Africa is the world’s youngest region, and its young population is seen as both a crisis and an opportunity. Youth unemployment is front and center in the minds of African policymakers and is a topic of much discussion and research.

At the same time, Africa is one of the most vulnerable regions to climate shocks, given the dependency of food production on rain-fed agriculture and pastoralism. Forecast scenarios predict that Africa will face a myriad of impacts caused by a rapidly changing climate as the number of days per year with life-threatening temperatures above 41ºC increases and the incidence of floods surges, driven by sea level rises in coastal areas.

Climate change will significantly and adversely impact youth employment, especially in the informal sector. Most youths in Africa live in rural areas and work in agriculture—the economic sector set to be most affected by climate change. Furthermore, Africa has the fastest urbanization rate worldwide. Urban youth livelihoods will be impacted by climate in their places of work (often their homes in informal settlements), and subsequently their employment opportunities.

The youth of 2030 will be in their peak earning period by 2050, when some of the worst impacts of climate change are projected to hit the continent. In the absence of effective social protection programs, today’s youth must start saving, by age 40, for old age. A worsening economy and livelihood opportunities due to climate change will be a drag on their economic opportunities and savings.

Despite these worrying predictions, Africa’s think tanks and research institutes have not studied in sufficient detail, the nexus between climate change and youth challenges on the continent. There have been few cross interactions or partnerships between think tanks and youth organizations in the climate space. “Elevating youth voices on climate action”—a new project of the Africa Growth Initiative at Brookings—intends to contribute to addressing this gap and breaking the silos between these two groups.
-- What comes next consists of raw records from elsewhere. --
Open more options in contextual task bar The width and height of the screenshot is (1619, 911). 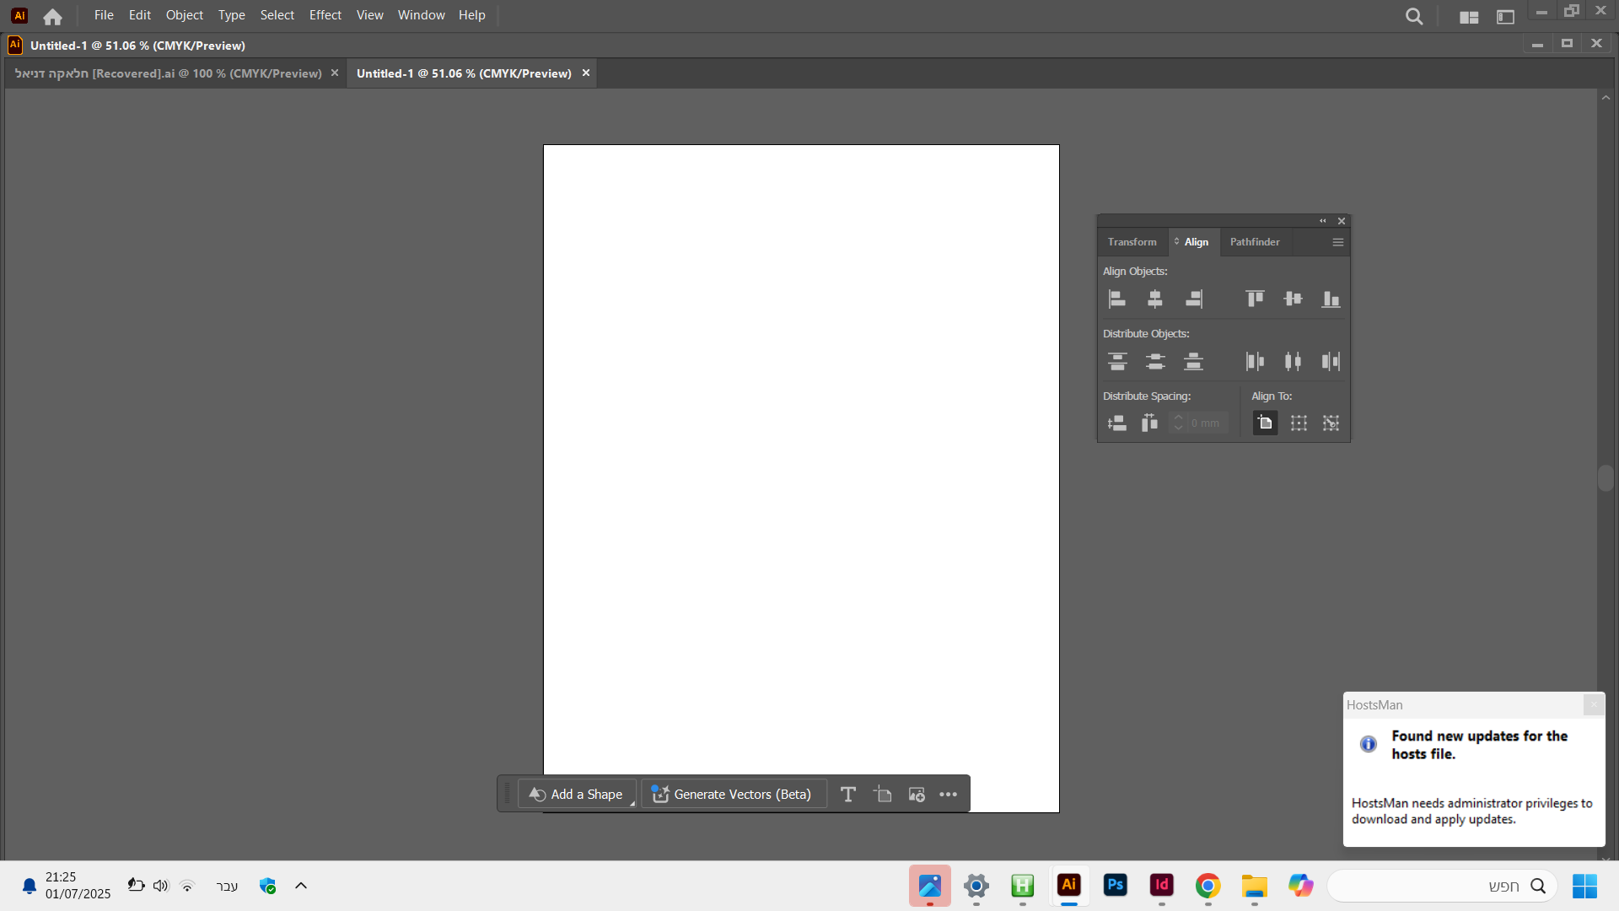(948, 795)
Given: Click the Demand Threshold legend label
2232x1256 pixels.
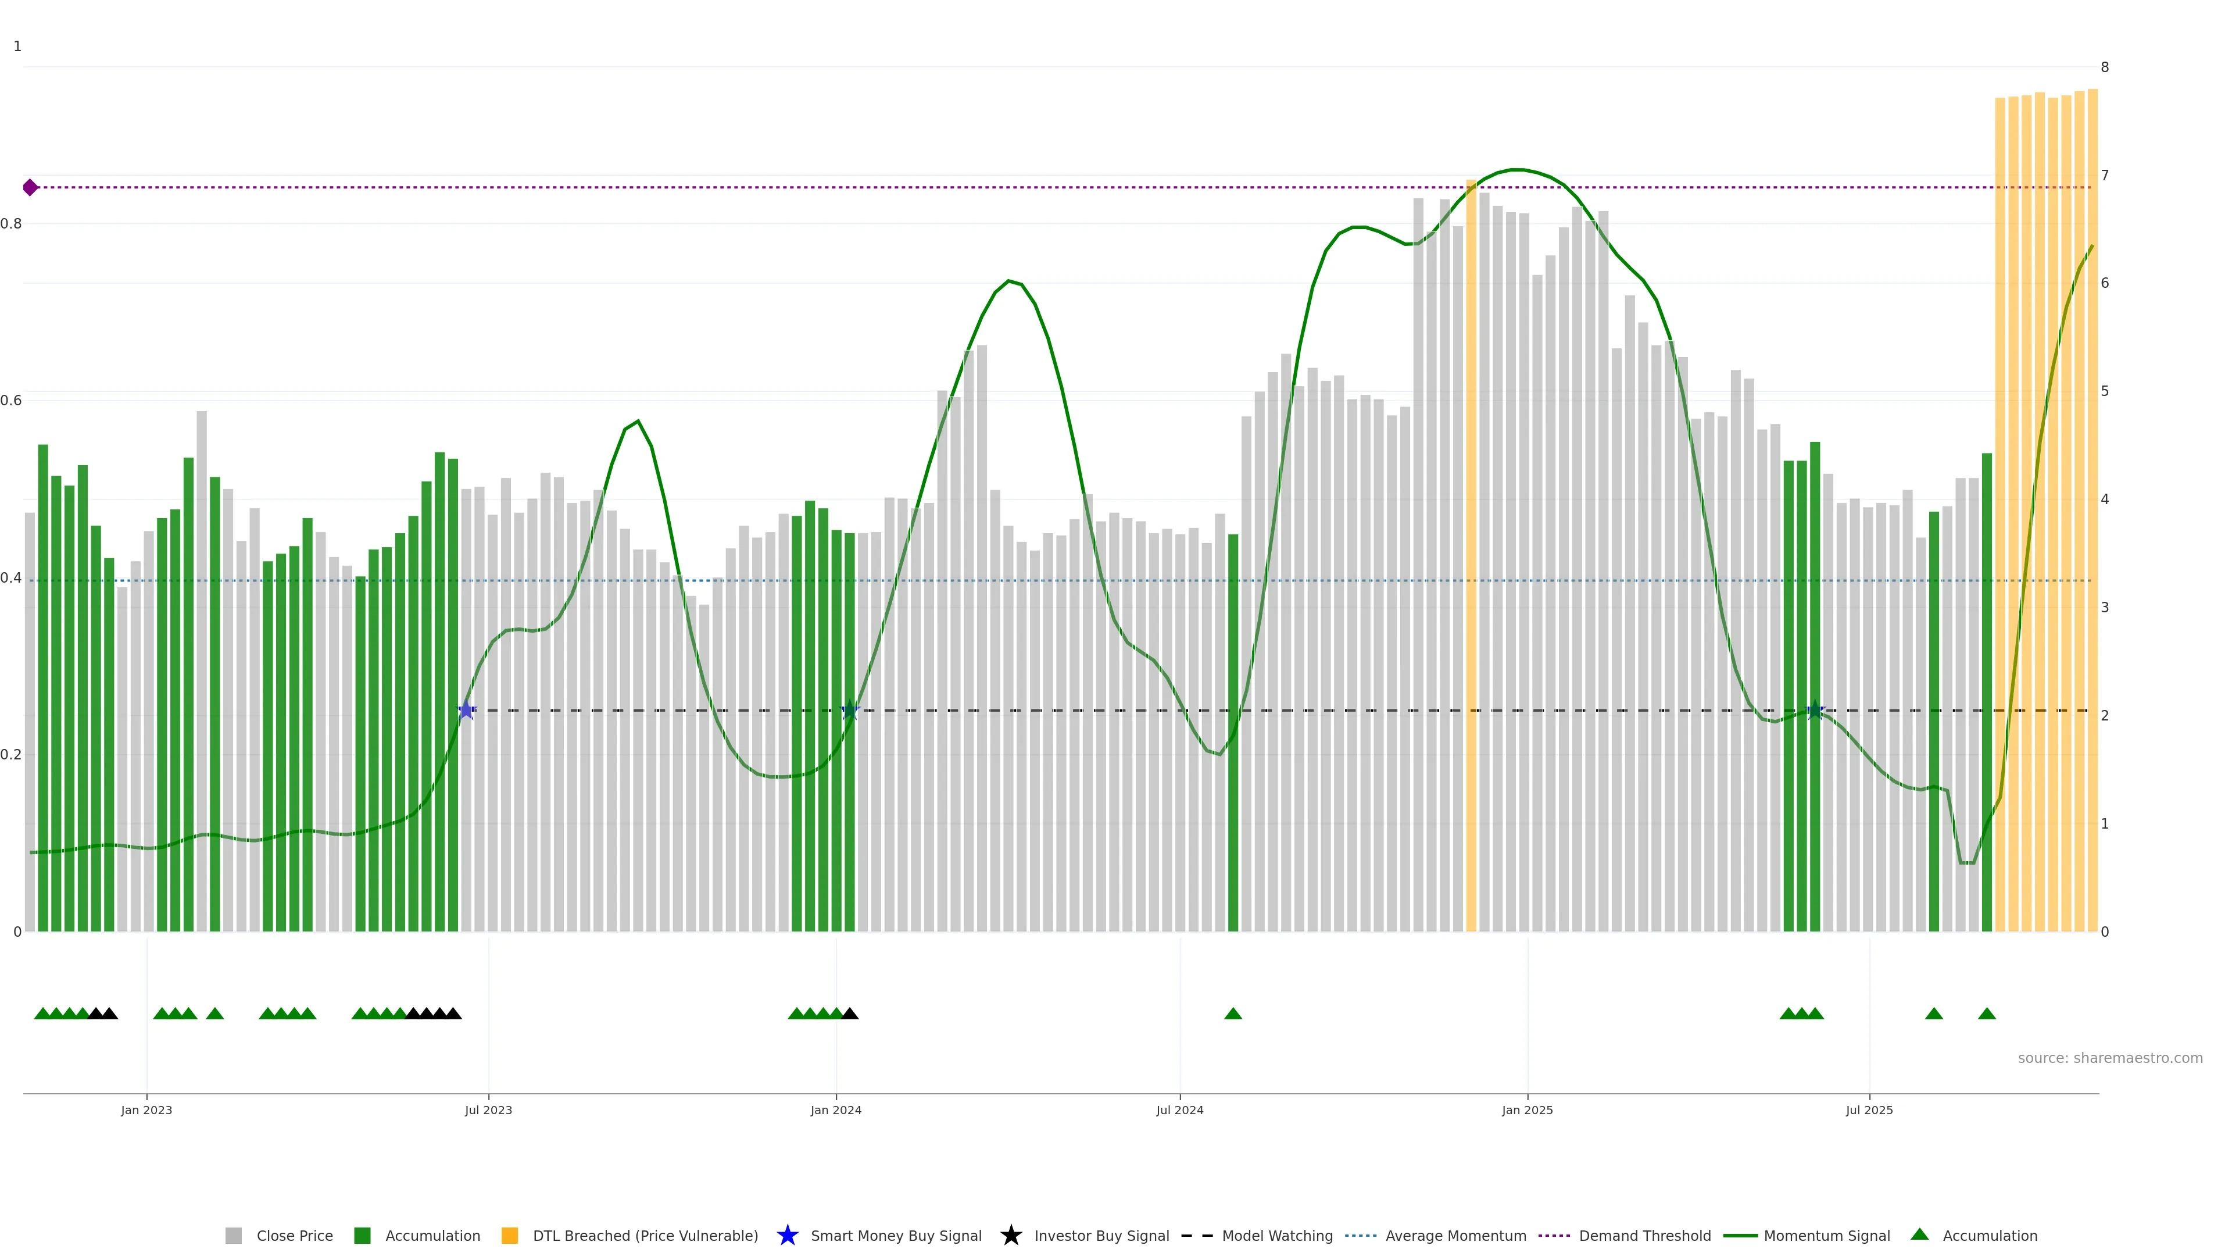Looking at the screenshot, I should pos(1645,1235).
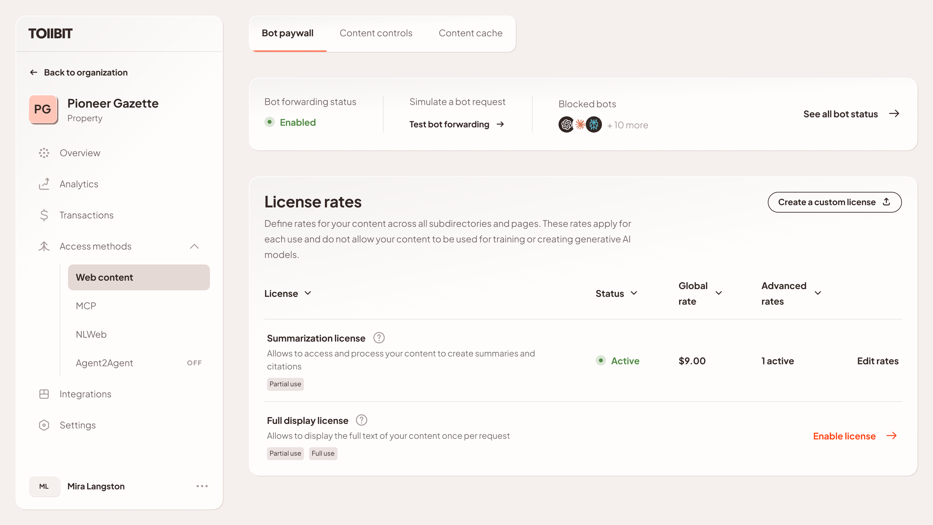Click the Integrations grid icon
Viewport: 933px width, 525px height.
[44, 394]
As a start, the project will have the following five objectives:

  1. Identify existing opportunities and gaps in Africa’s youth-led climate action.
  2. Strengthen the capacity of youth organizations across the continent through access to the latest evidence, research, and policy options on climate change in Africa, generated through collaborative research work with Africa’s think tanks.
  3. Provide think tanks access to the local knowledge and activism platforms of Africa’s youth groups in the climate change space.
  4. Enable Africa’s youth to effectively engage with the highest level of decisionmakers through partnerships with think tanks.
  5. Strengthen cross-country learning or regional exchanges across Africa, between networks of think tanks and youth groups leading to stronger positions and more favorable policy outcomes in international climate dialogues, and continental youth-led programs for climate action.